Pochi giorni fa, L’Espresso ha pubblicato sul proprio sito alcune informazioni fornite da uno degli avvocati che stanno seguendo il caso Regeni. Nell’articolo si racconta di come il ricercatore italiano potrebbe essere stato tradito da persone a lui molto vicine. «Il tema di fondo – sottolinea Riccardo Noury, portavoce italiano di Amnesty Intenational – rimane sempre quello di accertare i responsabili materiali dell’arresto, della sparizione, della tortura e dell’omicidio di Giulio. È chiaro che elementi di contorno aiutano a ricostruire tutta la vicenda: del resto la stessa avvocata della famiglia Regeni in una conferenza stampa due mesi fa aveva detto che c’era un clima di tradimento intorno al ricercatore e questa notizia può essere collocata in quell’ambito». Intanto in Egitto sono stati bloccati 63 portali di informazione online o app per smartphone poiché ritenuti responsabili di favoreggiamento al terrorismo e di diffondere notizie false.
Sembra che il regime egiziano, oltre alla verità, offuschi anche la ricerca della verità. È così?
«È un grande problema che si stenta a riconoscere, perché sempre di più la storia di Giulio viene isolata dal contesto e questo consente di pensare di poter scaricare la responsabilità, per esempio sull’ambasciatore, che qualcosa farà. Ma questa è una posizione ipocrita e cinica. Il problema oggi e domani è che le voci indipendenti, sia dell’informazione online sia tra le associazioni per i diritti umani, rischiano di non esserci più. Questo renderà quel Paese ancora più inattaccabile dal punto di vista delle critiche sui diritti umani, perché verranno zittite tutte le voci che, tra mille difficoltà, ce lo stanno raccontando».
Ancora a proposito dei siti internet bloccati, è giusto immaginare che senza informazione le violazioni saranno sempre più nascoste?
«Sì, la stampa e le televisioni già ora sono soggiogate al potere del presidente al-Sisi o quasi, e l’ultima frontiera di libertà che è rimasta in Egitto era costituita dai portali online, come Mada Masr o altri: se chiudono anche questi, nel Paese nessuno saprà più nulla su come si comporta il Governo e chi proverà a fare informazione avrà sempre più questo stigma di minaccia alla sicurezza nazionale, sostegno al terrorismo e così via, che sono poi i motivi fumosi e pretestuosi con cui si sta facendo l’ennesimo giro di vite sull’informazione online».
Anche la ricerca universitaria, come quella che conduceva Regeni, sarà sempre più difficile?
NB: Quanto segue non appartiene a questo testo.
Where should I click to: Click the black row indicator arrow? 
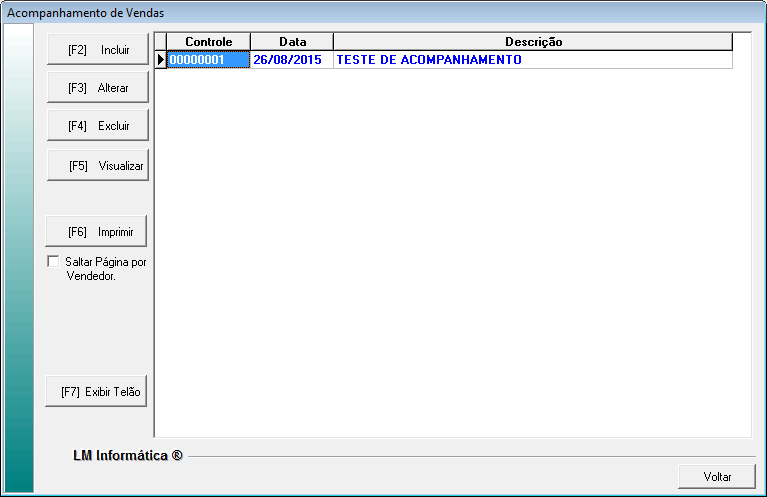pyautogui.click(x=161, y=60)
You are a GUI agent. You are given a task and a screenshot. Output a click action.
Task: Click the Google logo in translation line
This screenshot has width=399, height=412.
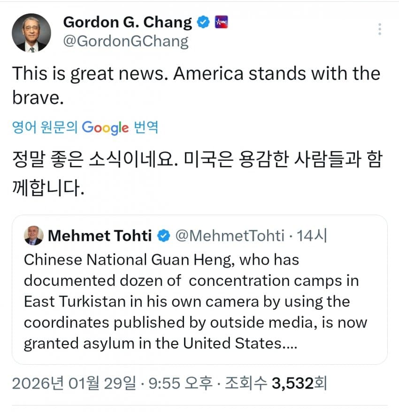click(105, 127)
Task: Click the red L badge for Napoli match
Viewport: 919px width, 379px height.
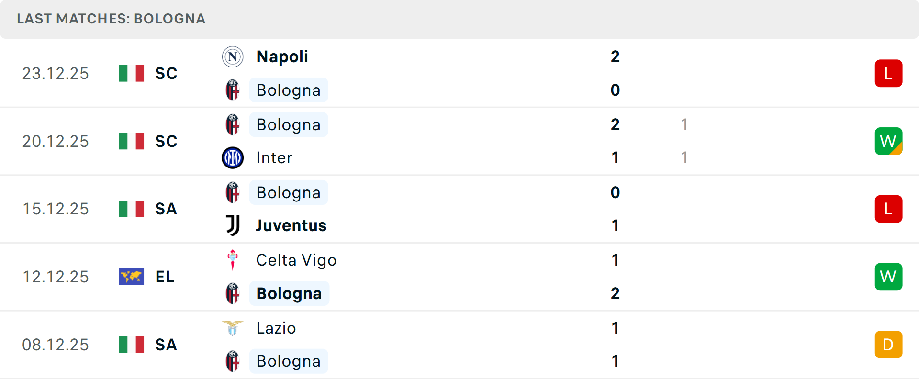Action: point(888,73)
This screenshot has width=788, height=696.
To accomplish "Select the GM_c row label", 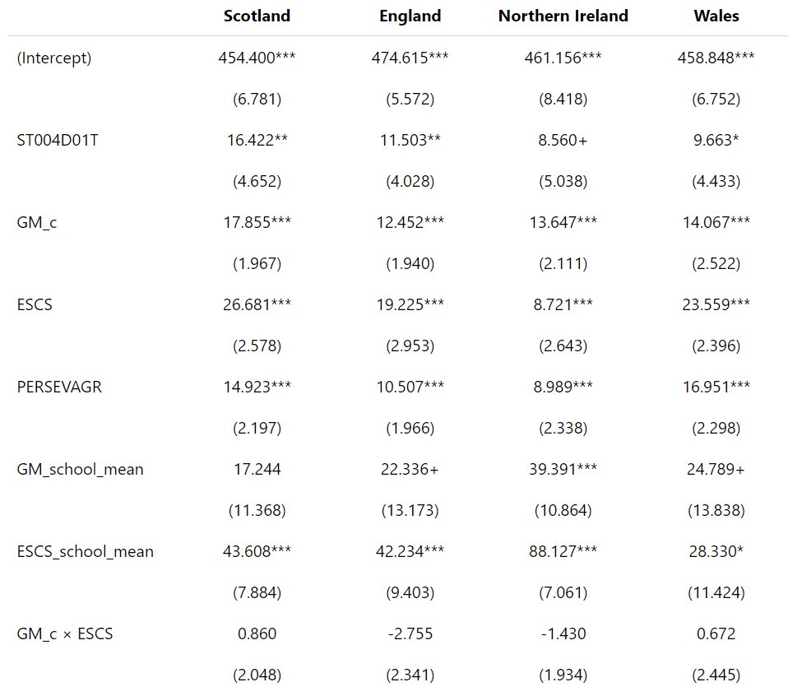I will click(38, 222).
«Certo: l’uccisione di Giulio ha avuto l’effetto di intimidire molti, egiziani o internazionali nell’occuparsi di un tema così sensibile [come quello del ruolo dei sindacati nella rivoluzione del 2011, ndr]. Questo vale ancora di più per i movimenti e le organizzazioni della società civile che dal 2011, pochi mesi dopo che Mubarak fu spodestato, sono entrati nel mirino dell’inchiesta giudiziaria 173 che a oggi ha prodotto chiusure di associazioni, congelamento di beni patrimoniali, divieti di espatrio per decine di attivisti e che sta recintando la parte migliore di quel Paese in una gabbia procedurale di cui non si vede la fine».
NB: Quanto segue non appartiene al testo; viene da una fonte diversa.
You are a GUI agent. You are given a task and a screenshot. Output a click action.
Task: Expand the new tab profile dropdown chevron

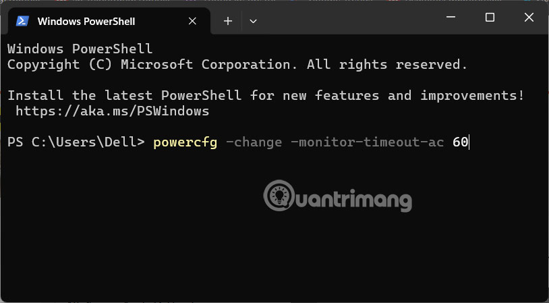point(253,21)
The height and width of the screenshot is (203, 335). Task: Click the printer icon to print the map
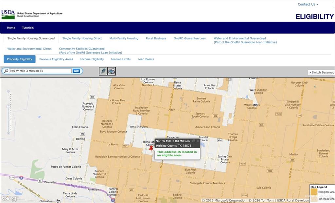(x=112, y=71)
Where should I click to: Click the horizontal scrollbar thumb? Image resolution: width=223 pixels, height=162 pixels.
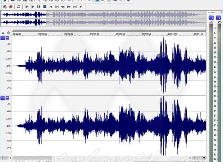(x=32, y=158)
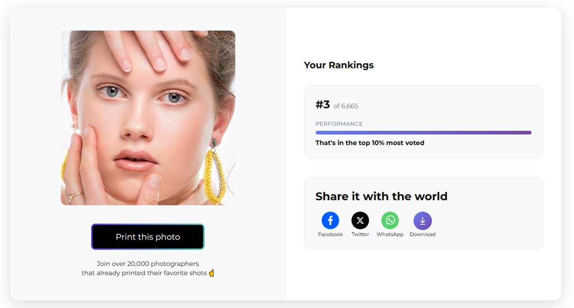Click the "Facebook" label under the icon
This screenshot has width=574, height=308.
330,235
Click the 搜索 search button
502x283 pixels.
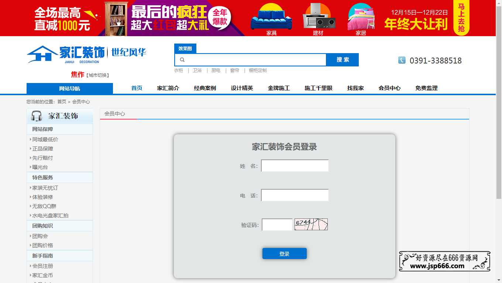[343, 60]
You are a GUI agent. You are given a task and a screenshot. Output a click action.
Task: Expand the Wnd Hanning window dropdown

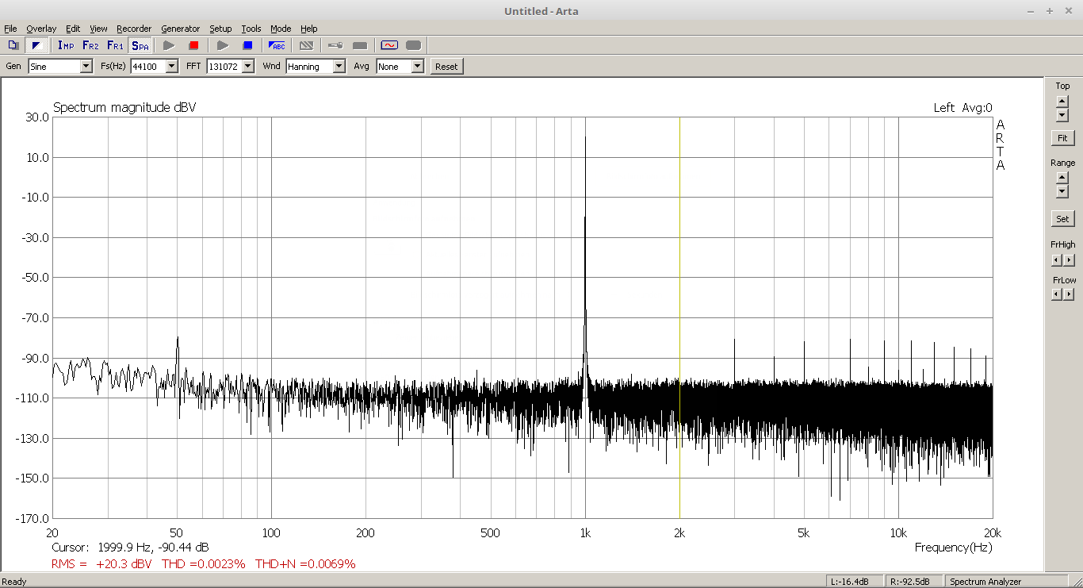click(x=339, y=67)
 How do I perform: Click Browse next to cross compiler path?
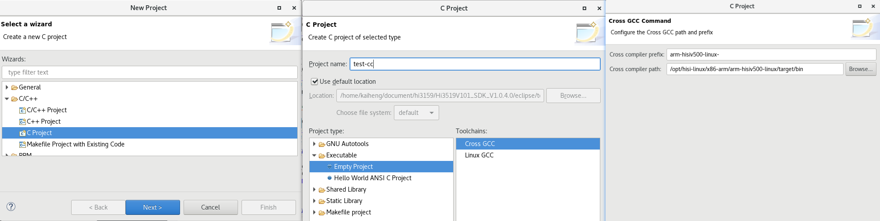860,69
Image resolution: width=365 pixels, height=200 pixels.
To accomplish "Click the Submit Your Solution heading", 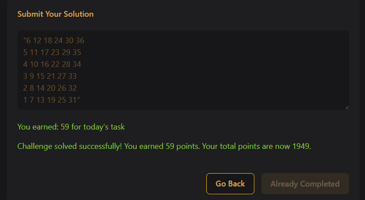I will [56, 14].
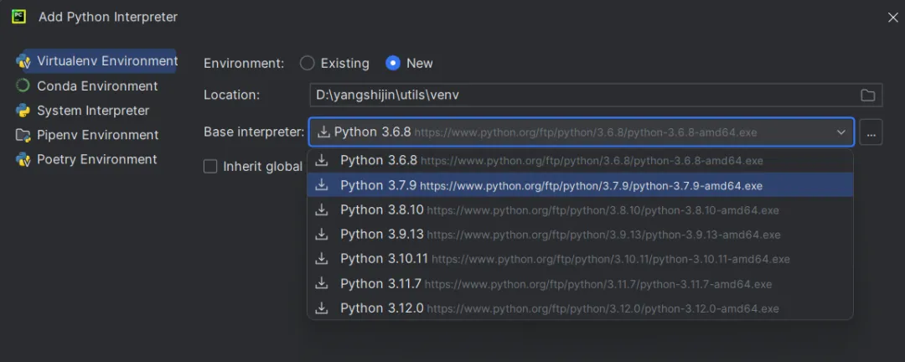This screenshot has width=905, height=362.
Task: Click the Pipenv Environment folder icon
Action: (x=23, y=135)
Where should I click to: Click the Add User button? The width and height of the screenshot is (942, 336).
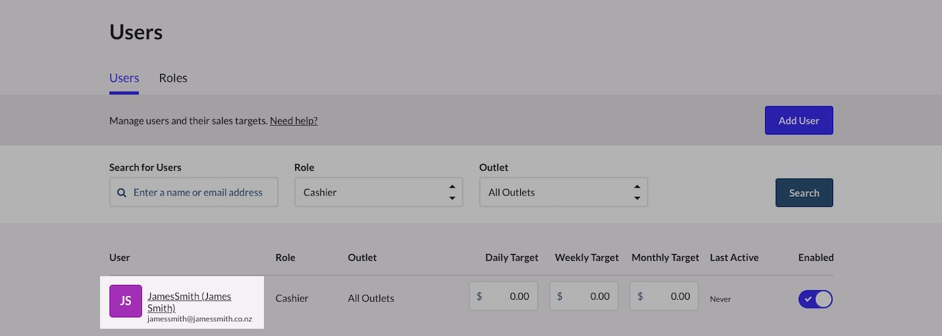[799, 120]
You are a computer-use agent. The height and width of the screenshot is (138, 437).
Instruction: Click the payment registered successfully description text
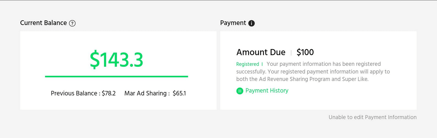click(313, 72)
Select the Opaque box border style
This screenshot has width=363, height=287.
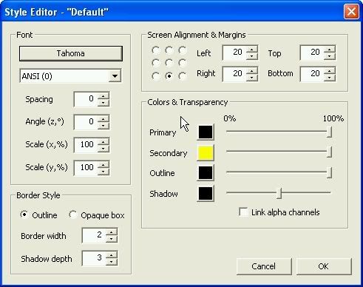pyautogui.click(x=72, y=215)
Nel nostro Paese, invece, continua la mobilitazione della società civile per la #veritàperGiulioRegeni?
«Sorprendentemente sì: non immaginavamo che la campagna potesse andare avanti così spedita, con così tanto sostegno e solidarietà. Questo non è merito nostro, ma delle persone che vedono in Giulio un modello, così come nei suoi genitori o nella loro avvocata. Dal 25 giugno al 3 luglio in Piemonte ci sarà un picco di iniziative nella “Settimana per Giulio” in cui le circoscrizioni di Torino si passeranno lo striscione, realizzando degli eventi per chiedere ancora una volta la verità».